Styling your Web site

Introduction

Once you have developed your style sheet, previewed it in browsers to make sure that it works well, you now need to apply it to your web site.

Style sheets can be applied to web sites in one of two ways:

In this chapter we will look at linking web pages to style sheets, embedding style sheets in web pages, and editing style sheets embedded in HTML documents.

Linking

Linking is the preferred way of applying a style sheet to a web page, for reasons we will be looking at shortly.

When a web page is linked to a style sheet, the style sheet remains completely independent from the HTML document. A special kind of link, placed in the HEAD of an HTML document, informs a browser reading the web page that there is a style sheet that should be used when drawing the web page, and where to locate it.

To link a web page to a style sheet using Style Master

firstly, make sure that the style sheet you want to link to is the front style sheet in Style Master

1. choose Link Page… from the File menu

the open dialog box opens

2. locate the web page you want to link to this style sheet, and click Open

Style Master places a special link in the head of the HTML document you choose. If the web page is already linked to a style sheet, Style Master replaces the link.

The HTML document is not affected in any other way. No other part of the HTML is altered. The creator of the HTML file remains as it was before the link was created. So, if it was a Dreamweaver document before, it remains a Dreamweaver document.

To link an entire site to a style sheet

1. open style sheet you want to link to and make it the front window

2. choose Link Site... from the File menu (you can also control clock the style sheet window to open a contextual menu and choose Link Site... from there, if you have MacOS 8.0 or later)

3. the open dialog box opens. In it, choose any HTML file at the top level of the site you want to link, and click Open. Style Master will link any HTML files at this level, and search any folders (and their subfolders etc.) contained in the folder containing the file you selected, linking HTML files that it finds there.

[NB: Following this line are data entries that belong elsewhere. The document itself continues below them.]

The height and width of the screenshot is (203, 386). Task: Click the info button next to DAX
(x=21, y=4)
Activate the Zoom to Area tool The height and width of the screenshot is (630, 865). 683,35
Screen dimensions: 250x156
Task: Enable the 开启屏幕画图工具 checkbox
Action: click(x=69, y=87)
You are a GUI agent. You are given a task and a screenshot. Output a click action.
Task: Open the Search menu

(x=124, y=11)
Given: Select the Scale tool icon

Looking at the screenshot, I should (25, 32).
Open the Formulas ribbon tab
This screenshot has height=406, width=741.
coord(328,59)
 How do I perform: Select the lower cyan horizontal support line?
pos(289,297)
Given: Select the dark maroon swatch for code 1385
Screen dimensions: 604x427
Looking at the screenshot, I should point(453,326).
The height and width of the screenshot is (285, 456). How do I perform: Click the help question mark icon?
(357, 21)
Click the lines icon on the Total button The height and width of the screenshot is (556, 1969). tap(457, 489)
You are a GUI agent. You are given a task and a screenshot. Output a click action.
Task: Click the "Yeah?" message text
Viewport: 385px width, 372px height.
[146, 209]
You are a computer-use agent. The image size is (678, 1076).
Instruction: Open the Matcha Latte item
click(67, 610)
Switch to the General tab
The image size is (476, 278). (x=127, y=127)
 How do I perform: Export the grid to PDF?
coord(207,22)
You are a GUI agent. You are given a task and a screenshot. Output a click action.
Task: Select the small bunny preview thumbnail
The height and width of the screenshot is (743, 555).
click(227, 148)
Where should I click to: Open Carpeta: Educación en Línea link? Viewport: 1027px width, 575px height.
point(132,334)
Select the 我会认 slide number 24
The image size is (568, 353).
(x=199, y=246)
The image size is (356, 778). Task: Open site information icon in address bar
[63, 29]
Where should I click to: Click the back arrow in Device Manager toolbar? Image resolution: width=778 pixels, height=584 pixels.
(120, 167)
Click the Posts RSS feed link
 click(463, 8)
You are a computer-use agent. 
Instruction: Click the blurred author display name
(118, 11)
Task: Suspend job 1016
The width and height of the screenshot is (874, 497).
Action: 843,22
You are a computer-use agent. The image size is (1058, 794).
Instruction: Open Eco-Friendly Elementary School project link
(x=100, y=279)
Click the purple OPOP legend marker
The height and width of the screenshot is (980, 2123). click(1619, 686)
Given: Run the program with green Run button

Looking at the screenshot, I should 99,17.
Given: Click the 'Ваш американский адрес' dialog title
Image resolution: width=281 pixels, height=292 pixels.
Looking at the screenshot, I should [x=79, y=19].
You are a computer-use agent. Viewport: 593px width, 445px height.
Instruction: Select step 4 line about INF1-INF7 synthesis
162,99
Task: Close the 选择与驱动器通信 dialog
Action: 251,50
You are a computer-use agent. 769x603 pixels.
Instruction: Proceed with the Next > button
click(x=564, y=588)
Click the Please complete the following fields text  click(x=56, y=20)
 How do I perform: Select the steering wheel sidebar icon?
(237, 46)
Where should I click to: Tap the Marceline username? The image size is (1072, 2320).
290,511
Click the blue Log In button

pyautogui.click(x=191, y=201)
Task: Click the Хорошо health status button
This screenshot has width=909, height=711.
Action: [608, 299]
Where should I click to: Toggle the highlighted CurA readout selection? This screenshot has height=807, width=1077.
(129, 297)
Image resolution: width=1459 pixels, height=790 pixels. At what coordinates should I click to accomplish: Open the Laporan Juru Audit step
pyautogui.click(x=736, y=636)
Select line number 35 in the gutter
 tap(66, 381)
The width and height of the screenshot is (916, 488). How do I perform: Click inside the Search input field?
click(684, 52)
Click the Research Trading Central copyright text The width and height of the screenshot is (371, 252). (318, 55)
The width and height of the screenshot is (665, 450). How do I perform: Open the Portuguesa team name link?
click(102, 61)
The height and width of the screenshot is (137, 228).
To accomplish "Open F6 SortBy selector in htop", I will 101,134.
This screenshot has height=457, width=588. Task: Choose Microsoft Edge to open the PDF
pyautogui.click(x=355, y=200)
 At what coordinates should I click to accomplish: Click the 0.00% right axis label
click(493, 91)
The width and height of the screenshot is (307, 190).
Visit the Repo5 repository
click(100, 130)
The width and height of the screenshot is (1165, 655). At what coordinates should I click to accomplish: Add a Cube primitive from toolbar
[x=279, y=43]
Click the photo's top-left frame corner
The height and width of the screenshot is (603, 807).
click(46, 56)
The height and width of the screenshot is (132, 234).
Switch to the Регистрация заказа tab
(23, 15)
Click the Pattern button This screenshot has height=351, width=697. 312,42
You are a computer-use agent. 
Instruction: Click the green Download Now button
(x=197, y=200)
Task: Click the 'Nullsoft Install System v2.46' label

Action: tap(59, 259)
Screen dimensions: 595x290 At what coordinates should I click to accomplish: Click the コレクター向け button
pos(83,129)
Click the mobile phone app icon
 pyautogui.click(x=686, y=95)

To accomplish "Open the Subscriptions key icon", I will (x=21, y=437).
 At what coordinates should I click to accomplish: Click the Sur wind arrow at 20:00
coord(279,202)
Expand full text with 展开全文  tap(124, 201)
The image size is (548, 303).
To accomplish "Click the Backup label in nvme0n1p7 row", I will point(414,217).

4. Style Master will ask you whether you really want to link to all the pages it has located. It will tell you how many there will be. This is to ensure that you don't link to many thousands accidently, by choosing the wrong folder.

Use this feature with care. Style Master will replace every link to an external style sheet with the one you are linking in every page contained inside this collection of HTML files. It is not undoable.

Embedding

Rather than linking a web page, you can embed the style sheet into the head of a HTML document. The contents of the style sheet are placed inside a special Style element in the Head of the HTML document

To embed a style sheet in the Head of a HTML document

firstly, make sure that the style sheet you want to link to is the front style sheet in Style Master

1. choose Embed in… from the File menu

the open dialog box opens

2. locate the web page you want to embed this style sheet in, and click open

Style Master places the contents of the style sheet in the head of the HTML document, in a Style element. If a style sheet is already embedded in the document, Style Master replaces that style sheet.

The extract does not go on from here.